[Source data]
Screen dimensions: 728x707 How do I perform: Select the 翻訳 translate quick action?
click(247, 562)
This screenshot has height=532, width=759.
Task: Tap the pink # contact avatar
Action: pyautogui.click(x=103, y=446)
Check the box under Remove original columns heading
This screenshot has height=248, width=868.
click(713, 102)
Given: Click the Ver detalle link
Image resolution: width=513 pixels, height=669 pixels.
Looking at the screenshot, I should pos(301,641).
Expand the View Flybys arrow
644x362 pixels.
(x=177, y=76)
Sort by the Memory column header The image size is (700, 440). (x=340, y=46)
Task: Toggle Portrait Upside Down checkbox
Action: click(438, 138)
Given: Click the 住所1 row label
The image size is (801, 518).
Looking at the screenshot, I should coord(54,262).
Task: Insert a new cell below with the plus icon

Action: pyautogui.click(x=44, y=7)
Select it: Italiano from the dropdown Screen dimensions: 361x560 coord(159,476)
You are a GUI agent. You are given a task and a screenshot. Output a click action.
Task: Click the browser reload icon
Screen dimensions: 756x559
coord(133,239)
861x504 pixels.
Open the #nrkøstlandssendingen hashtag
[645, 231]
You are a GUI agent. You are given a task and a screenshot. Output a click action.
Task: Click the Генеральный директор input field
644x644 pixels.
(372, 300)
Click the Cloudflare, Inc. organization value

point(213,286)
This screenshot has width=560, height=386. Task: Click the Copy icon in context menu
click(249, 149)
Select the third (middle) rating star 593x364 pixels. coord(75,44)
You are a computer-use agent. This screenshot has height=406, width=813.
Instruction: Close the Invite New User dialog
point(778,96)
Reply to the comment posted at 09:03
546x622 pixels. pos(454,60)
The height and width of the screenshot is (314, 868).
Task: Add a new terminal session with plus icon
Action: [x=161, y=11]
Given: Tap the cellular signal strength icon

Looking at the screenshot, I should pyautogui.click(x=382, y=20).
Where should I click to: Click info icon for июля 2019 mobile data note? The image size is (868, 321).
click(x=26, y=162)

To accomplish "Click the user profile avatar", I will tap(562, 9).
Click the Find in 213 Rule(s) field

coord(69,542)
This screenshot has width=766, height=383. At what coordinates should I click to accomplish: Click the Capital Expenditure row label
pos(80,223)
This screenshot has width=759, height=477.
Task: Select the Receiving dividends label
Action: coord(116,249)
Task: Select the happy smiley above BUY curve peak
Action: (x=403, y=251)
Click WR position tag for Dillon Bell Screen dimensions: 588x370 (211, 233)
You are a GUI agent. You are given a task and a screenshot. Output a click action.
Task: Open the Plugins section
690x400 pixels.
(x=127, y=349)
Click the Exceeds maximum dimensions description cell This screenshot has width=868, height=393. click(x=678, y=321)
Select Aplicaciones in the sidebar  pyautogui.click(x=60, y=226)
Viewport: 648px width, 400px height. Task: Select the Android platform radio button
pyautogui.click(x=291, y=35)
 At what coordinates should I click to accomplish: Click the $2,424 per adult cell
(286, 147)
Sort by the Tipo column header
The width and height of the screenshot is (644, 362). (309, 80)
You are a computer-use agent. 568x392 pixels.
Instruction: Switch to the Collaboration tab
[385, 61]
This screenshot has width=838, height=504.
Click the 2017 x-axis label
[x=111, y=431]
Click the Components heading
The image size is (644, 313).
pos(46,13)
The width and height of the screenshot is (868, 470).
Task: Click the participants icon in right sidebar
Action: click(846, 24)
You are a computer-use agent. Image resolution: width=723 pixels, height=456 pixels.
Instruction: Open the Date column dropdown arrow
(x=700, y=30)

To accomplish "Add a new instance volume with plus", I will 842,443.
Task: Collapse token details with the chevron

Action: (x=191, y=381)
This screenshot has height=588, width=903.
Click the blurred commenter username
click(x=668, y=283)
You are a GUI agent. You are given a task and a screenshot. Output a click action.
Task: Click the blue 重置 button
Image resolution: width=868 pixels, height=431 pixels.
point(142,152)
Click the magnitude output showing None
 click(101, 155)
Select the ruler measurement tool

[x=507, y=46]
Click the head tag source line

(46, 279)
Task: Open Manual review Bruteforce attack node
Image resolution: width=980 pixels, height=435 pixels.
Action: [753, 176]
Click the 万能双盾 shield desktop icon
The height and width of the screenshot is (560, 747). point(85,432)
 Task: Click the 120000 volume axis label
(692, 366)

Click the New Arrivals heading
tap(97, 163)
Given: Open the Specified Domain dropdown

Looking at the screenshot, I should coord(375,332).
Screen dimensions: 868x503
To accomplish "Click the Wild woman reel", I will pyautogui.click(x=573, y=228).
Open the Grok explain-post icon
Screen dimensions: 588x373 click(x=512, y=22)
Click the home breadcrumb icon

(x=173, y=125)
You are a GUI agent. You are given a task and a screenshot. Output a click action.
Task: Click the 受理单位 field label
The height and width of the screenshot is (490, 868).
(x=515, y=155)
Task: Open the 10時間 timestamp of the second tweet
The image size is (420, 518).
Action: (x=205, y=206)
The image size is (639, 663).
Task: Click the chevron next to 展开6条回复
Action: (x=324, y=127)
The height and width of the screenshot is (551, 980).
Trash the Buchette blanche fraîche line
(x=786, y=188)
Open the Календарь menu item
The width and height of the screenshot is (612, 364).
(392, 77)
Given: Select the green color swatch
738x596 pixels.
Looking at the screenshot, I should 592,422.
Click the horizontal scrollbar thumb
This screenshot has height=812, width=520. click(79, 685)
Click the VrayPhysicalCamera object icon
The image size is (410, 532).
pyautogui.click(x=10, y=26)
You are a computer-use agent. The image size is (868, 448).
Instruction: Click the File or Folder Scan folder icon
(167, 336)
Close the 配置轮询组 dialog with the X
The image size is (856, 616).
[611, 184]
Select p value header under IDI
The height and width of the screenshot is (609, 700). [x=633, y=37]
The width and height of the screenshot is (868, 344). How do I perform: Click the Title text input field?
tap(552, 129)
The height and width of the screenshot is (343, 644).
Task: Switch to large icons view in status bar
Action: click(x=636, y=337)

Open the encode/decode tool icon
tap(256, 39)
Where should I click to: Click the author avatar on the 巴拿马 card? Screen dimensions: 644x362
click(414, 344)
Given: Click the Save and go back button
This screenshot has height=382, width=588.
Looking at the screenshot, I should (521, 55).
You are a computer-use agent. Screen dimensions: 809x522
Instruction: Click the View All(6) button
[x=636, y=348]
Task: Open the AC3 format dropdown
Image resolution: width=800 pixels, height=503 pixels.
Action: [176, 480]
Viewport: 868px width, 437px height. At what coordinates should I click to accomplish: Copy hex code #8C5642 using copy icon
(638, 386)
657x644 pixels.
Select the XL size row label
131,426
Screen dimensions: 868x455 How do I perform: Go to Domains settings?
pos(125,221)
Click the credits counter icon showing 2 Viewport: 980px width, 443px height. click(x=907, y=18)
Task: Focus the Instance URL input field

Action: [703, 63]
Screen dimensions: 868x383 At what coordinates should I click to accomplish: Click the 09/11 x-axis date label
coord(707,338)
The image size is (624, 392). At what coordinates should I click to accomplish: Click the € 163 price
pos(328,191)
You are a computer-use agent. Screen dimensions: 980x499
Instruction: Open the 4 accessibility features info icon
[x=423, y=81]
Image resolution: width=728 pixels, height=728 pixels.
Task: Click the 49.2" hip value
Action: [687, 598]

# TASK
Show me all lines in the records that contain "will".

# RESULT OF THE TASK
To accomplish "Click the user profile avatar", I will tap(562, 9).
To accomplish "Add a new instance volume with plus", I will 842,443.
To accomplish "Click the Wild woman reel", I will pyautogui.click(x=573, y=228).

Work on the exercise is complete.